RE: Nothingness
May 26, 2013 at 4:38 am
(This post was last modified: May 26, 2013 at 4:42 am by bennyboy.)
(May 24, 2013 at 10:22 pm)Violet Lilly Blossom Wrote:You don't know me yet, but you're largely preaching to the choir. Anything beyond solipsism requires increasing levels of assumption. The question is: am I willing to make those assumptions?(May 24, 2013 at 6:19 pm)bennyboy Wrote: The question is whether it exists only as a concept, or as an object locatable in time and place (or some other framework).Considering that every 'thing' is only a concept as long as something is defining it... is not the first most important question instead: does everything only exist as I observe, or do I not observe all the ways in which all things might exist? [. . .]
All you can be sure of... is that in *your* existence: you are seeing the universe from your perspective.
When it comes to things like mind/matter duality or whether there can be a Deity, I'm more likely to default to the subjective rather than to filter things through a physical monist model. However, if you're talking about the universe as it's usually defined, you're ALREADY implicitly accepting certain assumptions: in particular, about the existence of an objective physical universe. I wouldn't, for example, talk about an "idealistic universe," because that's not how the word universe is used. Nor would I attempt to tell someone else that I'm a solipsist, or worse, that they are a solipsist; attempting to communicate with others while relying only on the pure knowledge of direct experience is really a refusal to communicate.
Quote:Nothing is definitely something... how could it be otherwise?This paradox comes from the wordplay.
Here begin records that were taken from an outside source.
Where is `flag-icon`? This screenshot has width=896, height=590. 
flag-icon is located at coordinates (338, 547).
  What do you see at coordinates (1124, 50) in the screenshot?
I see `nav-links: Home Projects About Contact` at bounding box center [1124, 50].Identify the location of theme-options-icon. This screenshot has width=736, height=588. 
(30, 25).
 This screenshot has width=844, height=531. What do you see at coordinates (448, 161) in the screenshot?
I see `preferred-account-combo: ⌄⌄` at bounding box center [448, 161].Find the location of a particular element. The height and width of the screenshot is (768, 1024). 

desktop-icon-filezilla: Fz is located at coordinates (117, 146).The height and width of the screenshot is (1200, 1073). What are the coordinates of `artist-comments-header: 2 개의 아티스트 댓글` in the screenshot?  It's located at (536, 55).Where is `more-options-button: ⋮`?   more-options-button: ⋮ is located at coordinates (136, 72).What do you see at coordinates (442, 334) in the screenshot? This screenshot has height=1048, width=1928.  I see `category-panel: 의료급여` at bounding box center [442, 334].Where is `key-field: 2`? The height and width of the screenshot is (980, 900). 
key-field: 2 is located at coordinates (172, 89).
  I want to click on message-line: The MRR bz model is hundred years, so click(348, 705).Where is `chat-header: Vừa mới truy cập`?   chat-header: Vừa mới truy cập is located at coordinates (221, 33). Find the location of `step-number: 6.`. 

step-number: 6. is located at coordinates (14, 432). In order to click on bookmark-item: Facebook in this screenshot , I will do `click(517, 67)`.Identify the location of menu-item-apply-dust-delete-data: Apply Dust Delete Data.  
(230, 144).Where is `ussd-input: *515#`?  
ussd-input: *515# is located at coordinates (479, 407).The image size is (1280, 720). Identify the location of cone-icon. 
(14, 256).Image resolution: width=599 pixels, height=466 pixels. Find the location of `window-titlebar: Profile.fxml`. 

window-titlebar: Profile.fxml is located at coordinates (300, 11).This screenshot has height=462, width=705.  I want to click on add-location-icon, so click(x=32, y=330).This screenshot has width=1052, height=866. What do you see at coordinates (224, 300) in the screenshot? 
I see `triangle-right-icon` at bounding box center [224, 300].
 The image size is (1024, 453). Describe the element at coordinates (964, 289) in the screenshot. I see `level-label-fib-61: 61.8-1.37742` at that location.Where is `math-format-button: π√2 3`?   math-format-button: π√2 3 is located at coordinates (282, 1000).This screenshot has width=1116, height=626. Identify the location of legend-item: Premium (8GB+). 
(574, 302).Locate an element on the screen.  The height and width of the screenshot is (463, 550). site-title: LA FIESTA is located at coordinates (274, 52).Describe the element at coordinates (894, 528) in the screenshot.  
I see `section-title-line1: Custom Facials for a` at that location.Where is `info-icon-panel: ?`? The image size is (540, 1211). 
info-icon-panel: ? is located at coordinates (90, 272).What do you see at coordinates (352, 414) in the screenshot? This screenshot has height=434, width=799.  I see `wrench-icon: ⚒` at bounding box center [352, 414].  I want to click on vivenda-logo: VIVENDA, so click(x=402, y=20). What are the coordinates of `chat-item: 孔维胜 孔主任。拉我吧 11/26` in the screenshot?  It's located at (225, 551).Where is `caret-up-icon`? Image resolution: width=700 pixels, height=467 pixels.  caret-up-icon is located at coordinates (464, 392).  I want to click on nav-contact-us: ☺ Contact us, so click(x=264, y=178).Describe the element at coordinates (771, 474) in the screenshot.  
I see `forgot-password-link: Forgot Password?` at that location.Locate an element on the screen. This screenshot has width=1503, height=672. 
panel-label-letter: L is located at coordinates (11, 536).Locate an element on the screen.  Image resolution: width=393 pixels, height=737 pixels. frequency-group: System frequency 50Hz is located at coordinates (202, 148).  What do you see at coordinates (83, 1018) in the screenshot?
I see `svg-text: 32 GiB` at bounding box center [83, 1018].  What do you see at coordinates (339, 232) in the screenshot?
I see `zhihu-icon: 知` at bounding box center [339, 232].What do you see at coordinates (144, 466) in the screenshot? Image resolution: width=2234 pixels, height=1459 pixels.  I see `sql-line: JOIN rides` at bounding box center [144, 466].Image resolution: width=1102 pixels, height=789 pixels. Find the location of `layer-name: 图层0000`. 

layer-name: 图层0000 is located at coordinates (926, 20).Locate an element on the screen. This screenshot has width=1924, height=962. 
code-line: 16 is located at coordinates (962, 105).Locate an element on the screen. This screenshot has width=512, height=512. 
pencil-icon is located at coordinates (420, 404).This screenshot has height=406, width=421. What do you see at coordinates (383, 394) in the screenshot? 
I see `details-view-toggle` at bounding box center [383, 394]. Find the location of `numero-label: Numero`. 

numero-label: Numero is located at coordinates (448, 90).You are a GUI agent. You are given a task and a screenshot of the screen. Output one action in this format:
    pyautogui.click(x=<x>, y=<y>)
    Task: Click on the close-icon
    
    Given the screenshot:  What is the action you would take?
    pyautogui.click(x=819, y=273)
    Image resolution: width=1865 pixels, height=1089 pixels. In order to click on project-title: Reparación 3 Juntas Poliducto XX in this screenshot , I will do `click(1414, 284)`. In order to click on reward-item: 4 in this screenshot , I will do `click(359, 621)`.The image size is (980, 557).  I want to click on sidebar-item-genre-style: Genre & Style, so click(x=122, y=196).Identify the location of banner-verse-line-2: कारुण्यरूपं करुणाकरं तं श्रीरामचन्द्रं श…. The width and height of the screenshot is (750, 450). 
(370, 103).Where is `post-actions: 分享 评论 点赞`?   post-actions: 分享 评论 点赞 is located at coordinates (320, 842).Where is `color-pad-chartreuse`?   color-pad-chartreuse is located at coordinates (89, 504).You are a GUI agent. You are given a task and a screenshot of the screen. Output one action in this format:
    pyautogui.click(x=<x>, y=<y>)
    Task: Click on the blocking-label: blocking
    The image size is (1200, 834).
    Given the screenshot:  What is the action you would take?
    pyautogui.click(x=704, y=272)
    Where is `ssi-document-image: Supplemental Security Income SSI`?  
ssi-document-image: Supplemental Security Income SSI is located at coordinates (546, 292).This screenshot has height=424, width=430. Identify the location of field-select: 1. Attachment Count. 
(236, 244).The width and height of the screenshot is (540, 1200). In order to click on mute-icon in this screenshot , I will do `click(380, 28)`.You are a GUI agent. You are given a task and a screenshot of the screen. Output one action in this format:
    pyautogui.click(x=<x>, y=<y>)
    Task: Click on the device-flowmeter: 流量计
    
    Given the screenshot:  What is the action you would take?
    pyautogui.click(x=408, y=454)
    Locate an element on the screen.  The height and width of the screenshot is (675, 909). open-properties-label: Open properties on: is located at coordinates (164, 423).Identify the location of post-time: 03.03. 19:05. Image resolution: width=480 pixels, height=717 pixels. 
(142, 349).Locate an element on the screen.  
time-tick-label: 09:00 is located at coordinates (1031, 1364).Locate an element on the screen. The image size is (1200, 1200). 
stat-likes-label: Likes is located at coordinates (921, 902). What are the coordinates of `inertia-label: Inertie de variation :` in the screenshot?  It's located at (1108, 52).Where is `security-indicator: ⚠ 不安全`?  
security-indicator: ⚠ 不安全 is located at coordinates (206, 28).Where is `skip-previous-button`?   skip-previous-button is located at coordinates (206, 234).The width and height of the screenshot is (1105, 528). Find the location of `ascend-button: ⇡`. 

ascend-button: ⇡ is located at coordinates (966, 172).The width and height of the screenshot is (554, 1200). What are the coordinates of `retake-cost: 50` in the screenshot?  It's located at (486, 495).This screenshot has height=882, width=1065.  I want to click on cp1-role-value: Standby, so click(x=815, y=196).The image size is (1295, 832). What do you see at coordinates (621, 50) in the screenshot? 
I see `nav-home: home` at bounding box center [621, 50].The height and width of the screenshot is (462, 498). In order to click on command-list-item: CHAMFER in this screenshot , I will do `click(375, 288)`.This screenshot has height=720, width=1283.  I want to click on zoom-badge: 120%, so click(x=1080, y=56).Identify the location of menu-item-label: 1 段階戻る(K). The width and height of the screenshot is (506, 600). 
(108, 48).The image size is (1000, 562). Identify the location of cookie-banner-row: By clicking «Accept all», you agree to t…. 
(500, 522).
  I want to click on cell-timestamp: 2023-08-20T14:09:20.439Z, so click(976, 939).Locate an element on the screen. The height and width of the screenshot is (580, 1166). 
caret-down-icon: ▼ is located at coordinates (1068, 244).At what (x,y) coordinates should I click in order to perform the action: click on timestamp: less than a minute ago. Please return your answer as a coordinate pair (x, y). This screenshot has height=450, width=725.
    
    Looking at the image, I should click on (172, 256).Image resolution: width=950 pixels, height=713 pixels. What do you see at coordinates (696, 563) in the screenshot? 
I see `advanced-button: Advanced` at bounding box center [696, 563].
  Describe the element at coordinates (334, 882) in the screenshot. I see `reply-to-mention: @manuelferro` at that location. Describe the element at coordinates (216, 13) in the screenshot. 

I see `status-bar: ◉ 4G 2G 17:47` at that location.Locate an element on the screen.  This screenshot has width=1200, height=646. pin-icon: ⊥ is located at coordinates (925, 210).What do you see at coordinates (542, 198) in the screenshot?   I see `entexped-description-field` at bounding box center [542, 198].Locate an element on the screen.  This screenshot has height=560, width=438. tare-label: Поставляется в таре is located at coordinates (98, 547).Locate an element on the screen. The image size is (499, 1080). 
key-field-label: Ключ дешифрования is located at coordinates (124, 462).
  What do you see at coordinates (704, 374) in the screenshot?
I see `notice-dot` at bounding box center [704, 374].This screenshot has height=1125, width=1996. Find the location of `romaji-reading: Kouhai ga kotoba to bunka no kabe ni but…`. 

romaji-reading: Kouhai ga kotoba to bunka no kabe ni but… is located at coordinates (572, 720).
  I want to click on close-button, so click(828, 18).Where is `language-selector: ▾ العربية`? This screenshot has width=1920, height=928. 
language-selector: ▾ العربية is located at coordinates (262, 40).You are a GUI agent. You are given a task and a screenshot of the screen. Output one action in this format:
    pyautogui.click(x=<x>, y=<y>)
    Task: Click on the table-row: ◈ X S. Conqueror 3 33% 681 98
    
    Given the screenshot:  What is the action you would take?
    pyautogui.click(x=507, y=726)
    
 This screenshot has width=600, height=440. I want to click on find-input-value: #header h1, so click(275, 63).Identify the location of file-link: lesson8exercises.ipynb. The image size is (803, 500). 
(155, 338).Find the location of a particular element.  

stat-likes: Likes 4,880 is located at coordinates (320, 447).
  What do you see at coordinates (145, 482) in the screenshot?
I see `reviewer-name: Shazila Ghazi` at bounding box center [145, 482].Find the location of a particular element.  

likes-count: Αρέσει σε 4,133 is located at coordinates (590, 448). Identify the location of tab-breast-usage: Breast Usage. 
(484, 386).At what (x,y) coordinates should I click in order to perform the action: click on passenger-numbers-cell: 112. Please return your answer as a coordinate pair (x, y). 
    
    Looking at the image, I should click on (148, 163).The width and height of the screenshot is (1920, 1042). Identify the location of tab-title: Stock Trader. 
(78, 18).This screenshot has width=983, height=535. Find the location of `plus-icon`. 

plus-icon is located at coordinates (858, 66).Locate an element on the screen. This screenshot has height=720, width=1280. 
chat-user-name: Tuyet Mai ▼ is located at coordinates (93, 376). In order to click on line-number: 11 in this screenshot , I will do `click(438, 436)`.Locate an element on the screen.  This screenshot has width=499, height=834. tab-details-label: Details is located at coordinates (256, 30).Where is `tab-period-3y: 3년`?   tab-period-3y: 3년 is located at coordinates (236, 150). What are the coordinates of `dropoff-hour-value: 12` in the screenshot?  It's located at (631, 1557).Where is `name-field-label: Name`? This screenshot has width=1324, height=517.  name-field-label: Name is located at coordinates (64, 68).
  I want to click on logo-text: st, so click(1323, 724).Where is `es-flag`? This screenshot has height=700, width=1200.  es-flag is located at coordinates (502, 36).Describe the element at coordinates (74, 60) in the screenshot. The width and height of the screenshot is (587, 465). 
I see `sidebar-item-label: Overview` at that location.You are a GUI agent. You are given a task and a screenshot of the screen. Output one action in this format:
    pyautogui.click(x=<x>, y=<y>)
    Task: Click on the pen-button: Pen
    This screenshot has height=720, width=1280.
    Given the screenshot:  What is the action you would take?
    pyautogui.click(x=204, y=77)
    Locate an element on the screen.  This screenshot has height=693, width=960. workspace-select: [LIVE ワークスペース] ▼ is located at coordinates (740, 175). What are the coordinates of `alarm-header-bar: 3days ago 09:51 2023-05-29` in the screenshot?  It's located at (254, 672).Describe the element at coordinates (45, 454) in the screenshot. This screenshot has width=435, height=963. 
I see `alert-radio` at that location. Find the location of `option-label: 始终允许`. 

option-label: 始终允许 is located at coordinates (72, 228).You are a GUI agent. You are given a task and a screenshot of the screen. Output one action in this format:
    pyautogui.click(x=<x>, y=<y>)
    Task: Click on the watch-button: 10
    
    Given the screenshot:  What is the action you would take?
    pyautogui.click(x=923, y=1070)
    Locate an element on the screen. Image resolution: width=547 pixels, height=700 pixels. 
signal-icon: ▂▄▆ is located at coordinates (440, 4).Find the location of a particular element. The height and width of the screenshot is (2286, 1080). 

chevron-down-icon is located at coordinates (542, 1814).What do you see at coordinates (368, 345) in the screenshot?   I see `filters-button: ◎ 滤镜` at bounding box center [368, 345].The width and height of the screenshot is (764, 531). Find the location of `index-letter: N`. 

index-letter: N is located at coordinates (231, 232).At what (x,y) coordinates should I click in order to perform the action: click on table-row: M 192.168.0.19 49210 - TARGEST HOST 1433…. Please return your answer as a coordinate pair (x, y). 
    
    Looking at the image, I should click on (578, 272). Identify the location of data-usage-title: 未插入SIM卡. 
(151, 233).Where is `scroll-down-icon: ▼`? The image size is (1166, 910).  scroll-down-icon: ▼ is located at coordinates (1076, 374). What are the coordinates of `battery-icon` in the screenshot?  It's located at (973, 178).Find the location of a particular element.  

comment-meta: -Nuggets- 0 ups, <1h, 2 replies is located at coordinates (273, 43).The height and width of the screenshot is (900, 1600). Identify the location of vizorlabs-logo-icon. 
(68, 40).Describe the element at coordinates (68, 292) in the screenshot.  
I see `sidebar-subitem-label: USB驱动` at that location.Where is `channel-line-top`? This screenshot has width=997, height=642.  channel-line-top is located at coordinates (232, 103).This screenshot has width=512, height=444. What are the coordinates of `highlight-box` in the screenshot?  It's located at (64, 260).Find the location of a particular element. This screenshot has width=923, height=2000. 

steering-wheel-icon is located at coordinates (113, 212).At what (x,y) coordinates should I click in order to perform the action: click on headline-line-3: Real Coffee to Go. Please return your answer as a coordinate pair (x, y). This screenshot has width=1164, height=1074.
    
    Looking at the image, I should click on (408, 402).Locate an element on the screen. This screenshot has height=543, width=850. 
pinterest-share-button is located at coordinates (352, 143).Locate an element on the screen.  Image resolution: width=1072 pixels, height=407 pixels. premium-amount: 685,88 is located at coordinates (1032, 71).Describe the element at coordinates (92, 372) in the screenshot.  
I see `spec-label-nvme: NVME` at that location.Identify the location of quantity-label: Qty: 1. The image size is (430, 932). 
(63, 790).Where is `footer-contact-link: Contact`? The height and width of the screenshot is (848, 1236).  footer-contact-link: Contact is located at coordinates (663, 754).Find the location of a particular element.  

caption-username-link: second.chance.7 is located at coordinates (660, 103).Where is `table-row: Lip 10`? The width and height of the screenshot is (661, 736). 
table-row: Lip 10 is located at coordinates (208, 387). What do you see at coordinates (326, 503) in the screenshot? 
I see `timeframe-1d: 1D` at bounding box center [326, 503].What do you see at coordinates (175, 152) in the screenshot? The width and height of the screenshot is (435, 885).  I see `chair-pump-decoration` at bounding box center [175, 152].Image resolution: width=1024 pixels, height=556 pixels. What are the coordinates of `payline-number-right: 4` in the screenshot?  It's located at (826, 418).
Obviously, it is something, because we are talking about it. I'd suggest that to say "the universe comes from nothing" points to idealism or Deism, since while a CONCEPT of nothingness might allow for new ideas to fold, an absolute nothingness couldn't even have the potential for non-nothingness, and we wouldn't be here.
Disclaimer: I'm not trying to claim idealism or Deism. I'm only saying that "something from nothing" is an idea that physicalists must avoid like the plague.